Cloud storage companies supplier Dropbox on Wednesday disclosed that Dropbox Signal (previously HelloSign) was breached by unidentified menace actors, who accessed emails, usernames, and basic account settings related to all customers of the digital signature product.
The corporate, in a submitting with the U.S. Securities and Change Fee (SEC), stated it grew to become conscious of the “unauthorized entry” on April 24, 2024. Dropbox introduced its plans to amass HelloSign in January 2019.
“The menace actor had accessed knowledge associated to all customers of Dropbox Signal, resembling emails and usernames, along with basic account settings,” it stated within the Kind 8-Ok submitting..
“For subsets of customers, the menace actor additionally accessed cellphone numbers, hashed passwords, and sure authentication info resembling API keys, OAuth tokens, and multi-factor authentication.”
Even worse, the intrusion additionally impacts third-parties who acquired or signed a doc via Dropbox Signal, however by no means created an account themselves, particularly exposing their names and e mail addresses.
Investigation performed thus far has uncovered no proof that the attackers accessed the contents of customers’ accounts, resembling agreements or templates, or their cost info. The incident can also be stated to be restricted to Dropbox Signal infrastructure.

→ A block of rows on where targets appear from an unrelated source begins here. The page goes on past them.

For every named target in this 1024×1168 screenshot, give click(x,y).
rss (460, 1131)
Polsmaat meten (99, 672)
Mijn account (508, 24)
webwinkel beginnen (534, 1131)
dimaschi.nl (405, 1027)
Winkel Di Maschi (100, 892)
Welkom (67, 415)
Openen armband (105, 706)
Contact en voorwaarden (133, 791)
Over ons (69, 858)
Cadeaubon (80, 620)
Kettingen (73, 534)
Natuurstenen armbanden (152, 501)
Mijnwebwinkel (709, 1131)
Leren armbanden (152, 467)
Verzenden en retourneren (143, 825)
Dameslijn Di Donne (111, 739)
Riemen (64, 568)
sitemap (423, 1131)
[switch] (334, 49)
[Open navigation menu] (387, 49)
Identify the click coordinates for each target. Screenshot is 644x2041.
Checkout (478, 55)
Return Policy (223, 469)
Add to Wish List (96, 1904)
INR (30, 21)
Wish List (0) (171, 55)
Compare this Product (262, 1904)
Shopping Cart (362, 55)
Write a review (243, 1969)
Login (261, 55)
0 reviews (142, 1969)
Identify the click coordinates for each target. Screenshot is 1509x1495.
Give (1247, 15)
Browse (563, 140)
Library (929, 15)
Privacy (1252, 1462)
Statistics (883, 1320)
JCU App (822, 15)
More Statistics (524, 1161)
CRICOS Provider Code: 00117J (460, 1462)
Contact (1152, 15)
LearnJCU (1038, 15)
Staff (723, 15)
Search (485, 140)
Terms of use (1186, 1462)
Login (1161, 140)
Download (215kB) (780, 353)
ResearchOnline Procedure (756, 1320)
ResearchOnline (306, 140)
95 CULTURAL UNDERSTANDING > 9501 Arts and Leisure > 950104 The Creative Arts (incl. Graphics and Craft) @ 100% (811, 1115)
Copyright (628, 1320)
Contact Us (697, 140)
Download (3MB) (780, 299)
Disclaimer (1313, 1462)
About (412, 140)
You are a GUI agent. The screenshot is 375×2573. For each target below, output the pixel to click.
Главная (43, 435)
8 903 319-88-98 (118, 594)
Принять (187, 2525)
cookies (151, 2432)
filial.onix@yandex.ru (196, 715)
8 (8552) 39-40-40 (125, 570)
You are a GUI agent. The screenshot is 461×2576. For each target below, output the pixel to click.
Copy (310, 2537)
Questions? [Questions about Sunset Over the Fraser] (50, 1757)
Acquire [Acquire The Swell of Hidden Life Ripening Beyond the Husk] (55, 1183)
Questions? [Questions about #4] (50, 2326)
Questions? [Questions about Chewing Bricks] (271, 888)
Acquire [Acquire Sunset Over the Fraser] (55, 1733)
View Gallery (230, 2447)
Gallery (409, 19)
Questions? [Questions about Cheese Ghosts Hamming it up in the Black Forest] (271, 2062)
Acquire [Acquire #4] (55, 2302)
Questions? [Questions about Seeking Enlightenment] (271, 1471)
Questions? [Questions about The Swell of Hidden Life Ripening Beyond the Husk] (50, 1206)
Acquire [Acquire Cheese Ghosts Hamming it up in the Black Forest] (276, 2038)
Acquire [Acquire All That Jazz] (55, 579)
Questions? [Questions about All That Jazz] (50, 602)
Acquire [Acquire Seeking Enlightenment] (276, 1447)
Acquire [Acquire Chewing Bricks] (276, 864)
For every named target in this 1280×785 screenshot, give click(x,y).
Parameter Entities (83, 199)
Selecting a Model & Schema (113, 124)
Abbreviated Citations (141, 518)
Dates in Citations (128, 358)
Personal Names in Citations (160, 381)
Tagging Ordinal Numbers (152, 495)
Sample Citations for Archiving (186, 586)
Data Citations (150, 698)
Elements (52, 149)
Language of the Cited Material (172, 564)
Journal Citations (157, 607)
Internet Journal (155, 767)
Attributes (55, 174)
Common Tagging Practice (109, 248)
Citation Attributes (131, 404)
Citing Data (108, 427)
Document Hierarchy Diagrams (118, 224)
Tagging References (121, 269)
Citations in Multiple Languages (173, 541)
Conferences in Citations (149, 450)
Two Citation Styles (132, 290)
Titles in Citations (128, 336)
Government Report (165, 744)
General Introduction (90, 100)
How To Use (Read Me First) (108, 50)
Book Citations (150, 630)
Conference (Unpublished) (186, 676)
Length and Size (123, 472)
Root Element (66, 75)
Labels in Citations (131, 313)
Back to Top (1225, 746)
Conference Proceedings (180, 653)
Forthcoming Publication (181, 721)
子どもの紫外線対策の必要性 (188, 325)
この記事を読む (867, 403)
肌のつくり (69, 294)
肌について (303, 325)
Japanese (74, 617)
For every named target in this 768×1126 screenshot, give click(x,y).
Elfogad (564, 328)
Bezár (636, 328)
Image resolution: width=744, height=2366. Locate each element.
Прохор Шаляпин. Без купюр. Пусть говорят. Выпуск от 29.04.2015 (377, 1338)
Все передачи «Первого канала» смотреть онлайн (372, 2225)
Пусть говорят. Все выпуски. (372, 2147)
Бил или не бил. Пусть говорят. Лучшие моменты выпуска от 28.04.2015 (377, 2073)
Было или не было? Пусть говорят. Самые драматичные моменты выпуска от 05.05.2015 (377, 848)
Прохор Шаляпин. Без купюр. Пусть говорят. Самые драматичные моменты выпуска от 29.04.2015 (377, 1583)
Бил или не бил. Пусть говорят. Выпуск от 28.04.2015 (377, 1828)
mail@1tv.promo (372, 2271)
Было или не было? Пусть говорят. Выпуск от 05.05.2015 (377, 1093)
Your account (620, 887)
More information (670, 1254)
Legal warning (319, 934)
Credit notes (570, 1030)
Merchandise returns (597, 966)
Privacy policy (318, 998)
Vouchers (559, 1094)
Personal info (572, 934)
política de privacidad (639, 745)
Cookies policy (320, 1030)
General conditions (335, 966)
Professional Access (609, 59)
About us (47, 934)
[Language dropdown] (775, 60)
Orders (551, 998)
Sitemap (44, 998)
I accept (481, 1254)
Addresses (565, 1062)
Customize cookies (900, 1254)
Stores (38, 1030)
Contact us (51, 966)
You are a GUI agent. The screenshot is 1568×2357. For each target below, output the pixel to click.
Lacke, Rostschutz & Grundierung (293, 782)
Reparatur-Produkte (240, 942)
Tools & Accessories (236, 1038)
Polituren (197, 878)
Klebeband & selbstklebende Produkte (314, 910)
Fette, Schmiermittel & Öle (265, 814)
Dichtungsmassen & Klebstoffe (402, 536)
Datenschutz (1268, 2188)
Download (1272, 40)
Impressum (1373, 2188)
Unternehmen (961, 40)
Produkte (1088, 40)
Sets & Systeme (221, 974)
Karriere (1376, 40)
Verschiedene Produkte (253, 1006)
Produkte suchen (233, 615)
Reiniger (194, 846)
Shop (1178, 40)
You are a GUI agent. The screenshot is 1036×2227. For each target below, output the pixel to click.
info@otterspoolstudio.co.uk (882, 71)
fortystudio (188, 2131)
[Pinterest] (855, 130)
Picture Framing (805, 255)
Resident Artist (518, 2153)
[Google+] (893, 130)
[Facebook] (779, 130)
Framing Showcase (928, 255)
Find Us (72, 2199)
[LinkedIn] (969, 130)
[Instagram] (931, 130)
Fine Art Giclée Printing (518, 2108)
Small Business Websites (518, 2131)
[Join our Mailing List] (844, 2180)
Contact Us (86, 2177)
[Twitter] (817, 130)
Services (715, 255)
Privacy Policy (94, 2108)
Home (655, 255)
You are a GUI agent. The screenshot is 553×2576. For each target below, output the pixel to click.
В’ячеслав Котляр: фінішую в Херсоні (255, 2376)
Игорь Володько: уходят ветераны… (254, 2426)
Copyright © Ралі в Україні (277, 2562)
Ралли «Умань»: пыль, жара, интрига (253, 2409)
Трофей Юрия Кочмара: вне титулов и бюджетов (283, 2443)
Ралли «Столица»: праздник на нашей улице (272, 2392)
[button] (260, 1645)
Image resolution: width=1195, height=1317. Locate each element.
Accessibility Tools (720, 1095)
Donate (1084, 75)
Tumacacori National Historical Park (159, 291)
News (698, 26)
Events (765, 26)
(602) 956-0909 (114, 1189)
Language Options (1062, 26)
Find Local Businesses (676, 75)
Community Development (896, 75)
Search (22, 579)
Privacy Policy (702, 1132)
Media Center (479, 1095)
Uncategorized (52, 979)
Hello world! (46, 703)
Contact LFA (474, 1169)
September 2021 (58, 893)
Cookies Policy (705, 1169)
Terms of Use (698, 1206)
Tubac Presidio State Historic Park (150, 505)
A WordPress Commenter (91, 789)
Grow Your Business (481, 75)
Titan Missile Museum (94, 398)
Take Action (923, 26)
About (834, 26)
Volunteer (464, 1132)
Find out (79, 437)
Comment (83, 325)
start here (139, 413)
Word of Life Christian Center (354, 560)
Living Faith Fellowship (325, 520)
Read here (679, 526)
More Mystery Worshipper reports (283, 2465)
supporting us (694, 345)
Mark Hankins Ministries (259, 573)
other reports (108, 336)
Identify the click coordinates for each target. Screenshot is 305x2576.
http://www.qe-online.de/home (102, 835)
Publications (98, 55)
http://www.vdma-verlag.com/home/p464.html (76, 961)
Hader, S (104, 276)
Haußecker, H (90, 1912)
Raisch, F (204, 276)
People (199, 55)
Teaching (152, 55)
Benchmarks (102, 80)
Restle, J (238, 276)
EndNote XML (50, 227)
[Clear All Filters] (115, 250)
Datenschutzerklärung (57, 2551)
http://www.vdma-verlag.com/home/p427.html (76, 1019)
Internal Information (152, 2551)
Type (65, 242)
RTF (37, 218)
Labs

The attackers are believed to have gained entry to a Dropbox Signal automated system configuration instrument and compromised a service account that is a part of Signal’s backend, exploiting the account’s elevated privileges to entry its buyer database.
The corporate, nonetheless, didn’t disclose what number of prospects have been affected by the hack, however stated it is within the means of reaching out to all impacted customers alongside “step-by-step directions” to guard their info.
“Our safety group additionally reset customers’ passwords, logged customers out of any gadgets that they had linked to Dropbox Signal, and is coordinating the rotation of all API keys and OAuth tokens,” it stated.
Dropbox additionally stated it is cooperating with legislation enforcement and regulatory authorities on the matter. Additional evaluation of the breach stays ongoing.
The breach is the second such incident to focus on Dropbox inside two years. In November 2022, the corporate divulged it was the sufferer of a phishing marketing campaign that allowed unidentified menace actors to realize unauthorized entry to 130 of its supply code repositories on GitHub.